*What you are asked to do:* Set out the lines of the material below as a numbered list, beginning with the line containing "Open the inbox mentions icon" and continuing through the end of the material. Skip blank lines and leave out the pictures.

*Exercise materials:*
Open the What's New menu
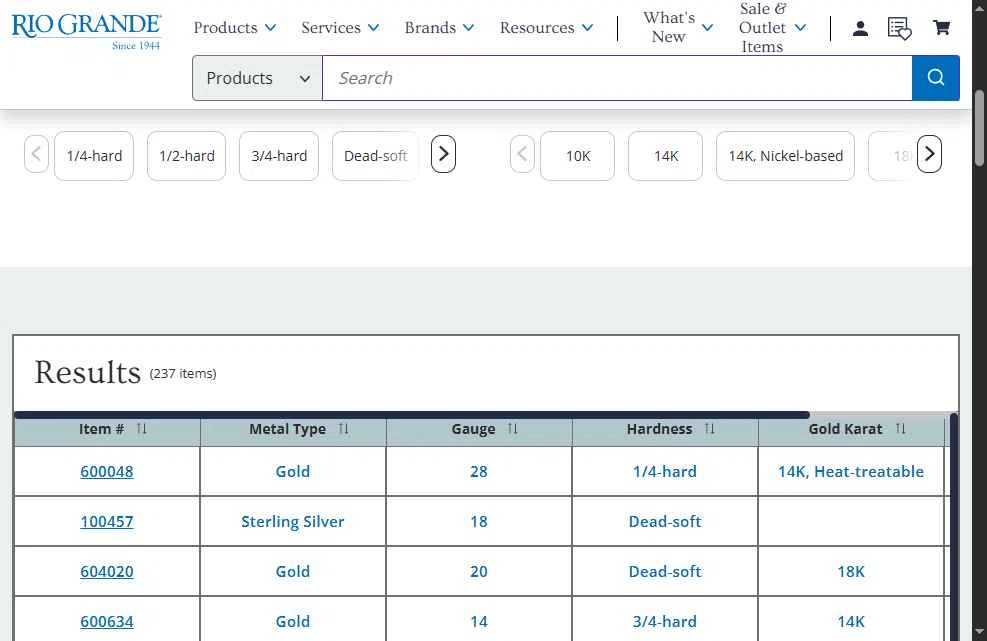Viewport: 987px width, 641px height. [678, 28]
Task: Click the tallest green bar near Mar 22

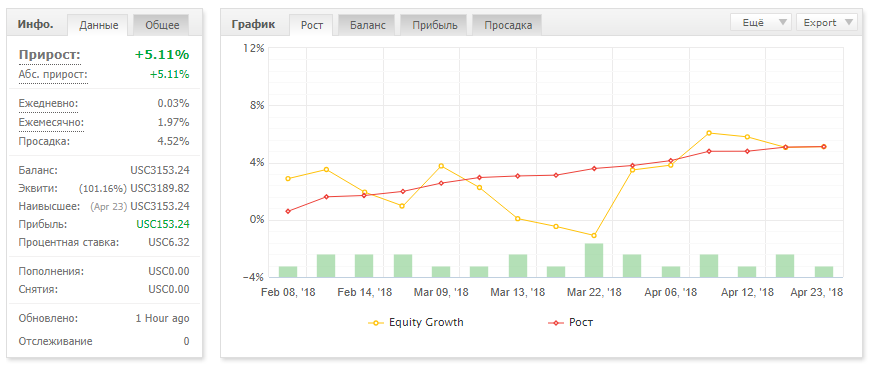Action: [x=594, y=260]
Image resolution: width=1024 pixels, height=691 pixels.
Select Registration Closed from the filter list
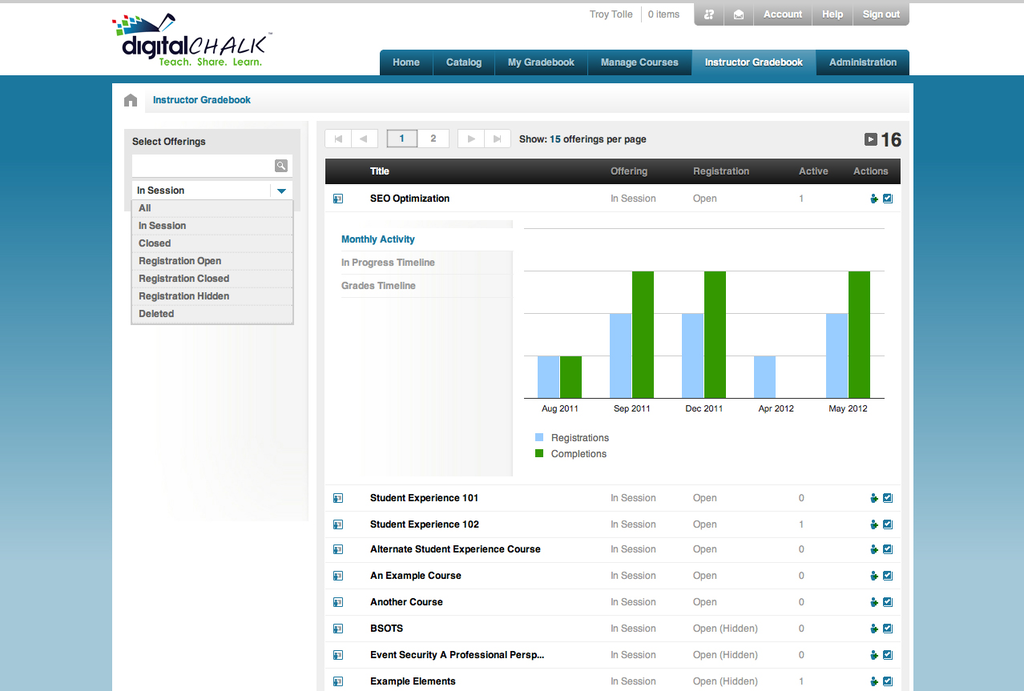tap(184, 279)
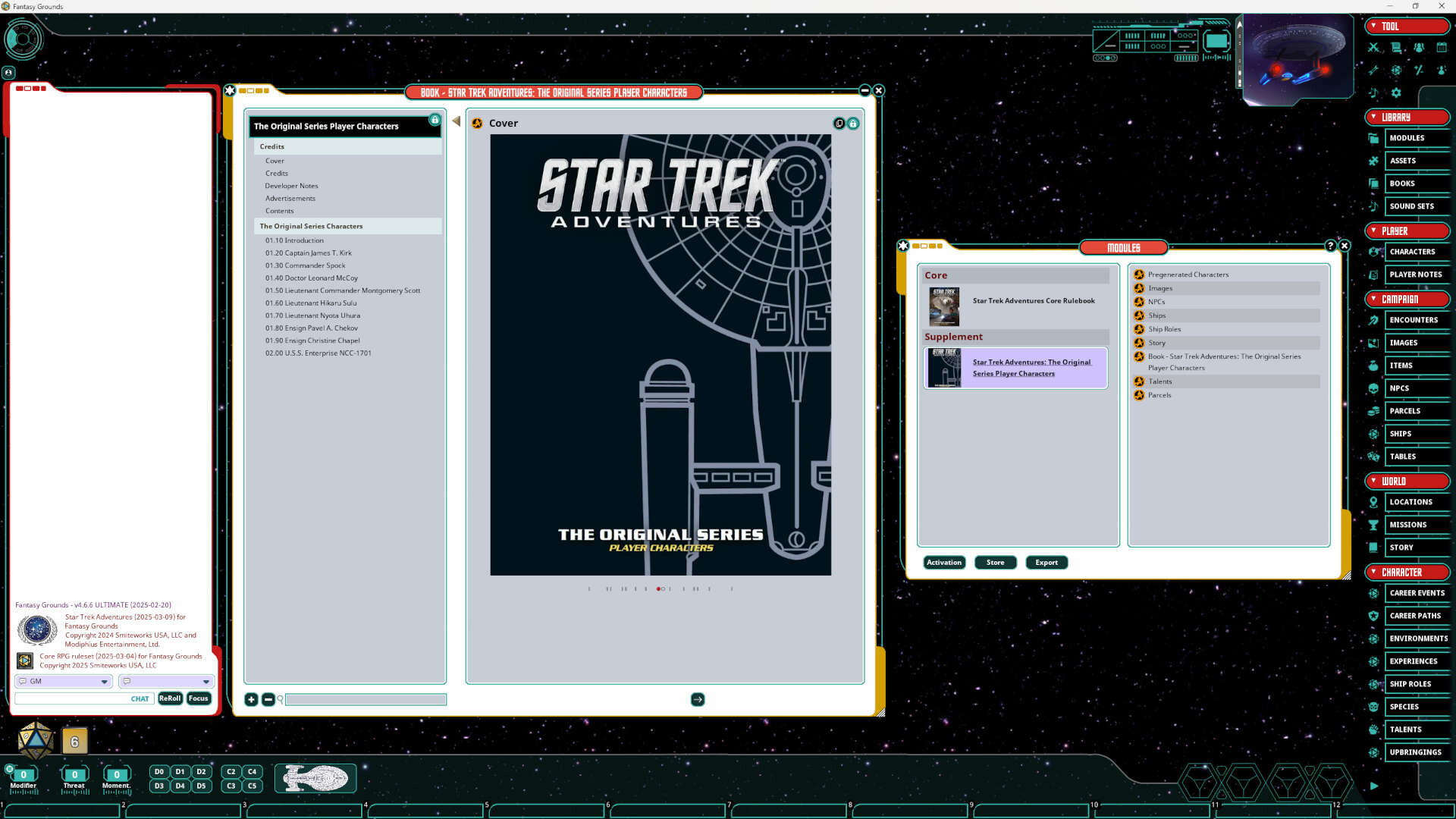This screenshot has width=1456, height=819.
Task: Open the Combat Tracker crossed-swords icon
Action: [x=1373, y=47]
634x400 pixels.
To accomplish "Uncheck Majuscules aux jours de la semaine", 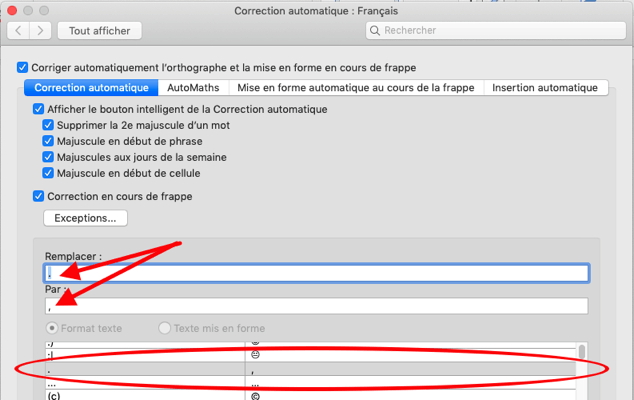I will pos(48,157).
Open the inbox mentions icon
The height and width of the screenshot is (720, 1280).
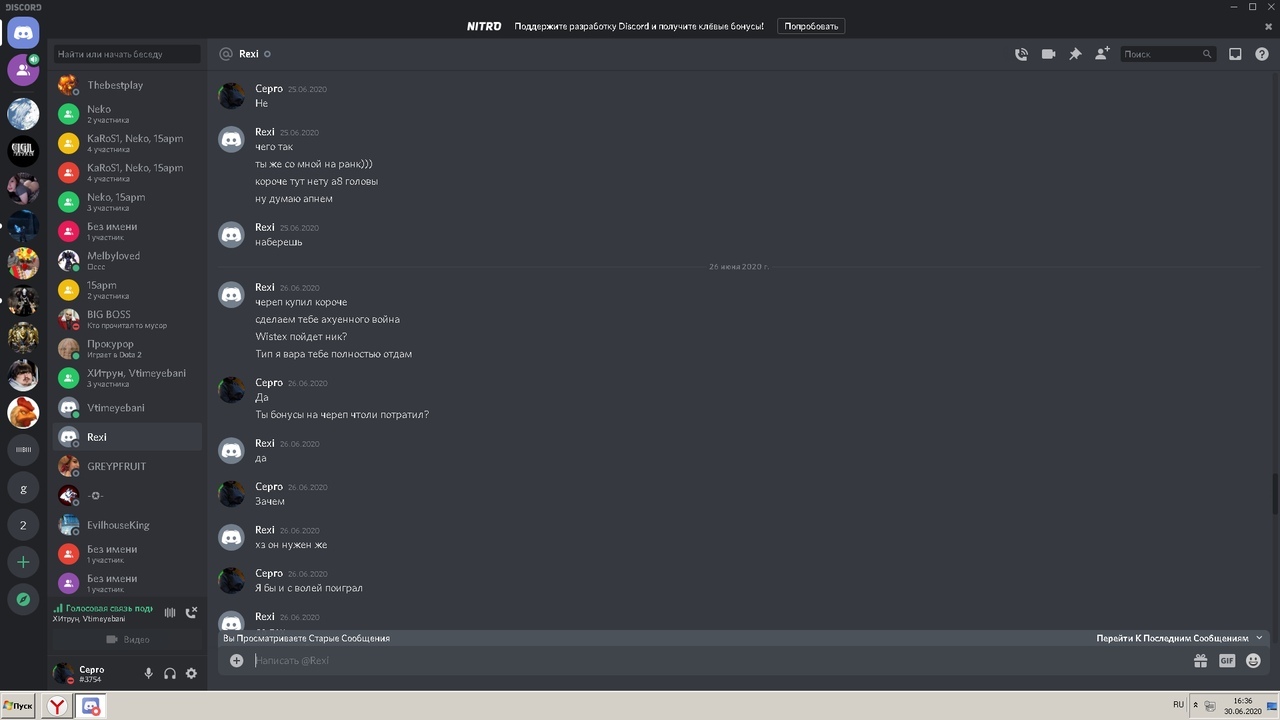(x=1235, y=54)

*Complete answer:*
1. Open the inbox mentions icon
2. The height and width of the screenshot is (720, 1280).
3. (x=1235, y=54)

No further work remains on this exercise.